Le vicende del Professor Murray e della sua collaborazione che sfociò in una singolare amicizia con il Dottor William Chester Minor, sono tratte da una storia vera raccontata nel romanzo del 1998 di Simon Winchester, di cui Mel Gibson acquistò i diritti per una trasposizione cinematografica e, a distanza di vent’anni da allora, arriva finalmente sul grande schermo Il Professore e il Pazzo per la regia di P.B. Shemran, alias Farhad Safinia, sceneggiatore e produttore di origine iraniana che aveva già collaborato alla regia di Apocalypto. Il fisico maturo e corpulento di Mel Gibson ben si adatta ad interpretare l’ambizioso Murray, egregiamente affiancato da Sean Penn, ritornato sulla scena dopo alcuni anni di assenza nel ruolo non facile ma decisamente a lui congeniale del folle Chester Minor, uomo oramai in preda ad allucinazioni perché tormentato nel fisico e nell’anima. Lo spettatore si trova a seguire due storie parallele che comunque hanno diversi punti di convergenza: da un lato la nascita del più prestigioso dizionario enciclopedico del mondo, l’Oxford English Dictionary, e dall’altro la travagliata quanto coinvolgente vita di un uomo oramai in preda alla pazzia, tormentato anche da sensi di colpa verso la moglie dell’operaio (Natalie Dormer) che per un tragico errore ha reso vedova e priva di ogni mezzo di sussistenza.

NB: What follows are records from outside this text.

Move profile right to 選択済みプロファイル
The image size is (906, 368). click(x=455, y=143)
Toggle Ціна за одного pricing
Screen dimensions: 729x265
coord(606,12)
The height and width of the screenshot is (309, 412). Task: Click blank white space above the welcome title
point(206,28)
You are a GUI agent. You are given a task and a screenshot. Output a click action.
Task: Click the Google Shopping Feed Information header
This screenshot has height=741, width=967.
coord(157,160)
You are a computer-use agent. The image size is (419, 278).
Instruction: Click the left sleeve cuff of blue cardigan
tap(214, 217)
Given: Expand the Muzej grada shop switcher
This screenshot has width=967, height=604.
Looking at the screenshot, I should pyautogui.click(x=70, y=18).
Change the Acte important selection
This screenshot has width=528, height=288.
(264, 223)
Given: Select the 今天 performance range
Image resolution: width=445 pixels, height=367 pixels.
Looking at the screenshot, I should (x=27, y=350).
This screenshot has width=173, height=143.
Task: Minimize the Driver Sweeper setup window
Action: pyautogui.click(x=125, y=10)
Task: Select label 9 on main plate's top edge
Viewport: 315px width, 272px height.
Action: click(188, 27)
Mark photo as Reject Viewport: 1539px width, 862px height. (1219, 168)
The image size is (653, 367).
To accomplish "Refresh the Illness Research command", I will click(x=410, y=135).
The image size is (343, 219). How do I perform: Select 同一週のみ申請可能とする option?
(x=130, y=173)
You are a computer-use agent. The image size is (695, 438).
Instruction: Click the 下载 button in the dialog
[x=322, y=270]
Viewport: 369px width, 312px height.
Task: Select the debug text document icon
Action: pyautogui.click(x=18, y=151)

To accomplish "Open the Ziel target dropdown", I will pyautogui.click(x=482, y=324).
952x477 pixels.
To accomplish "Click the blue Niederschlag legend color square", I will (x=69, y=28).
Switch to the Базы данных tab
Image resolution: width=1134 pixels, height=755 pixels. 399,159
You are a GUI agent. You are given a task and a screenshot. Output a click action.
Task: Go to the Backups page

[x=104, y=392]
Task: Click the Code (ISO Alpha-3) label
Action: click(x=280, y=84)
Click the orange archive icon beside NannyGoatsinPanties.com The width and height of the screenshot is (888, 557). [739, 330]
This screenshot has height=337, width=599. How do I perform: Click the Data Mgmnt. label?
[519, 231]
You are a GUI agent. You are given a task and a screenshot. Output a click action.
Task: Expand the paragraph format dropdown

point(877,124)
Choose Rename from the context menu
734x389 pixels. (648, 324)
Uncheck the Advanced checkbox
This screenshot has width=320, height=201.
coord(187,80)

Il Professore e il pazzo è certamente un film di non facile realizzazione, che in alcuni momenti risulta eccessivamente ridondante e enfatico, ma che la bravura degli interpreti riesce a riscattare a tal punto da arrivare ad appassionare e a commuovere. L’eccezionalità del cast, tra cui troviamo grandi attori del calibro di Eddie Marsan e Steve Coogan, si deve soprattutto al duetto Gibson-Penn che qui si trovano uniti in una tale perfetta armonia, come a voler confermare quanto genialità e pazzia siano spesso condizioni complementari.

La storia certamente affascina anche per le scenografie e i costumi che rendono viva l’ambientazione passando dal claustrofobico scriptorium, dove tra migliaia di bigliettini e libri troverà forma la colossale opera, alle immagini dell’austero edificio del manicomio criminale dove Minor è rinchiuso. Il film, pur presentando qualche didascalia di troppo, si lascia vedere con la dovuta attenzione.